EXERCISE GOAL:
Every line from the one with "This screenshot has height=699, width=808." through the end of the records below should be restated word for word, and nothing outside that span.

[DATA TO PROCESS — start]

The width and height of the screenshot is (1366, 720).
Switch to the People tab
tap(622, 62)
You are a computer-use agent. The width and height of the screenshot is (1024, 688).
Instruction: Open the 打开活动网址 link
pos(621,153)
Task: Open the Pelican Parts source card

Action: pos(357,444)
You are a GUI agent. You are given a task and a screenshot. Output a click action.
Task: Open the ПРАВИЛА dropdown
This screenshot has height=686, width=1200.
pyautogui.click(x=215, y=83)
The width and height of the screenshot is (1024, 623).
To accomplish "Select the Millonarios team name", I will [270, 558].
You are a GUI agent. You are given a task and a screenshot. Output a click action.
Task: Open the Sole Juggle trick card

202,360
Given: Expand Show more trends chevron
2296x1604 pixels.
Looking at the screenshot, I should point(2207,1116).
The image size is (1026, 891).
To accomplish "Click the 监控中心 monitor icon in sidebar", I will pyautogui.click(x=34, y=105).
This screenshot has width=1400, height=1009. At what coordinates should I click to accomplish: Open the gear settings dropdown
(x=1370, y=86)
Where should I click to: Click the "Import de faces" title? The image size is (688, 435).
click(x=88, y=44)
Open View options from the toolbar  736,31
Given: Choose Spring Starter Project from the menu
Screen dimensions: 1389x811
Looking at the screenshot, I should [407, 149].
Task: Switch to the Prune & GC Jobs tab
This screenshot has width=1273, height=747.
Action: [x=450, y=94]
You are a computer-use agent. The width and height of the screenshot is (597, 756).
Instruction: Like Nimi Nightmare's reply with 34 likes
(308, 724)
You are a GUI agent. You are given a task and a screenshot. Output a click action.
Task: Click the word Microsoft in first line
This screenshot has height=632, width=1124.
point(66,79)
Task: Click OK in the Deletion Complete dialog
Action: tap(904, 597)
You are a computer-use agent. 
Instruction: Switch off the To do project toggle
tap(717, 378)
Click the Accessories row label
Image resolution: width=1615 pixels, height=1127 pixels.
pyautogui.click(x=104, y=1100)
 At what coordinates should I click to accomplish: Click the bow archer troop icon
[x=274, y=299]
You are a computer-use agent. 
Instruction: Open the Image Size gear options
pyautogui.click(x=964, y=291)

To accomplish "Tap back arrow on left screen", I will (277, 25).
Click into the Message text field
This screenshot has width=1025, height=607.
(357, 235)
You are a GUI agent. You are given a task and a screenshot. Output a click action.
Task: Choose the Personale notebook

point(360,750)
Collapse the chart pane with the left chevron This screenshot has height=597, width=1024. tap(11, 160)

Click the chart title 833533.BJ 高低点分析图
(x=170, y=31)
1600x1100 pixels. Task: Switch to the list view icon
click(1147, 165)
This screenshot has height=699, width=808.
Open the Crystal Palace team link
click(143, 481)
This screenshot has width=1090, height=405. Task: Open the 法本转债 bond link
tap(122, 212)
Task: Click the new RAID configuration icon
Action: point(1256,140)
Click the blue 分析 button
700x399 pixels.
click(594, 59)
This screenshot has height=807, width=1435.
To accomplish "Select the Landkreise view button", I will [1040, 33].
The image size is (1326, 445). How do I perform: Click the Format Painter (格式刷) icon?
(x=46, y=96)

[DATA TO PROCESS — finish]

ANSWER AREA:
This screenshot has height=699, width=808.
Open the Crystal Palace team link
click(143, 481)
This screenshot has width=1090, height=405. Task: Open the 法本转债 bond link
tap(122, 212)
Task: Click the new RAID configuration icon
Action: point(1256,140)
Click the blue 分析 button
700x399 pixels.
click(594, 59)
This screenshot has height=807, width=1435.
To accomplish "Select the Landkreise view button", I will [1040, 33].
The image size is (1326, 445). How do I perform: Click the Format Painter (格式刷) icon?
(x=46, y=96)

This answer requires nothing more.